At the first general assembly, activist Luna Scarano says she saw local working groups forming to tackle such diverse issues as police and prisons, boycotts, food safety, gender and capitalism, among others. “So we're here for a lot of reasons," she noted at the time.
And in an official statement several weeks later, Ramsey summed up Occupy Asheville's ideals as "broadly criticizing government corruption and corporate domination." Despite the occasional disputes, he says now, Occupy members generally have a “sense that we're all on the same team.”
Kazemini, meanwhile, believes one of Occupy Asheville’s chief achievements has been linking the existing activist subcultures into a larger movement that’s remained intact amid sometimes fierce debates. "The issues we're dealing with here are national, global," he points out.

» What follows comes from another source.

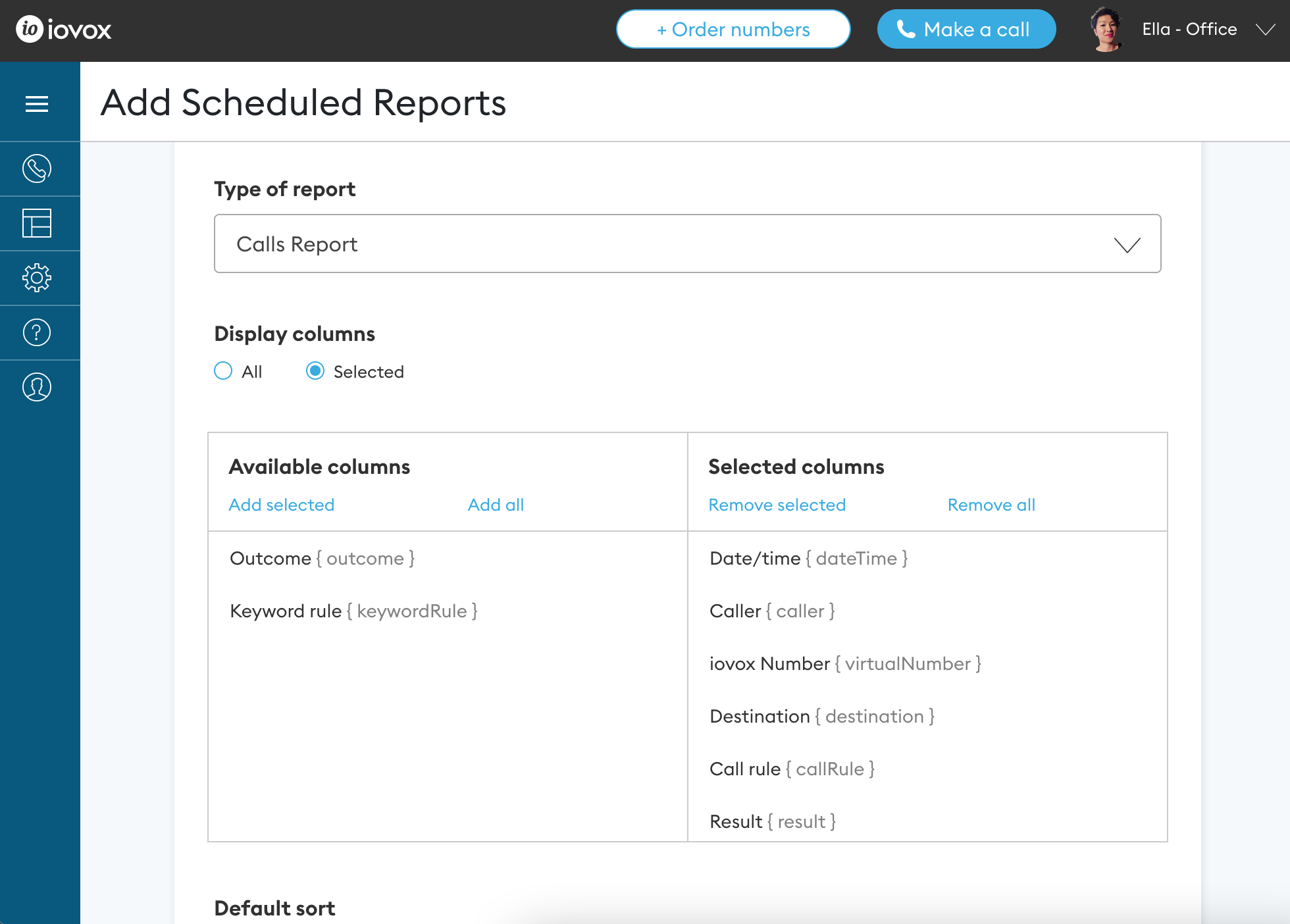The width and height of the screenshot is (1290, 924).
Task: Select the All display columns radio button
Action: (x=223, y=371)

Ochoa concurs, saying, “We've stayed cohesive through some trying times.”
Spitzberg, too, believes that while Occupy “desperately needs” more participation from Asheville's minority community, it has enabled people from the lowest rungs of society to find a level of purpose they were missing before.
On Feb. 17, protesters gathered to witness the end of what at that point was one of the last remaining public Occupy encampments in the country. Some likened the APD to Nazis; others shot back that they were "just human beings trying to survive.”
Yet despite internal disagreements, occasional arrests and a months-long battle with the city over camping, Occupy Asheville remains active. About 50 people typically attend the weekly coordinating council meetings at various locations.
“We've re-energized local protest,” says Archer. It's given people a voice.” Since the anti-war movement faded, she believes, many people have been disenchanted with the political process. “This is helping to energize the grass roots of the country, even the world.”
And with spring looming, Miguelez expects Occupy Asheville to regroup and begin tackling local issues. On Feb. 20, for example, Occupy protesters showed up to support local unions decrying Postal Service cuts.
Others, however, see a long road ahead.
"We have to do a lot more to take Occupy from the streets and into people's lives," says Ochoa. "We can't just wave signs: We have to fight. Let's go help people who are getting foreclosed on. We need to act.”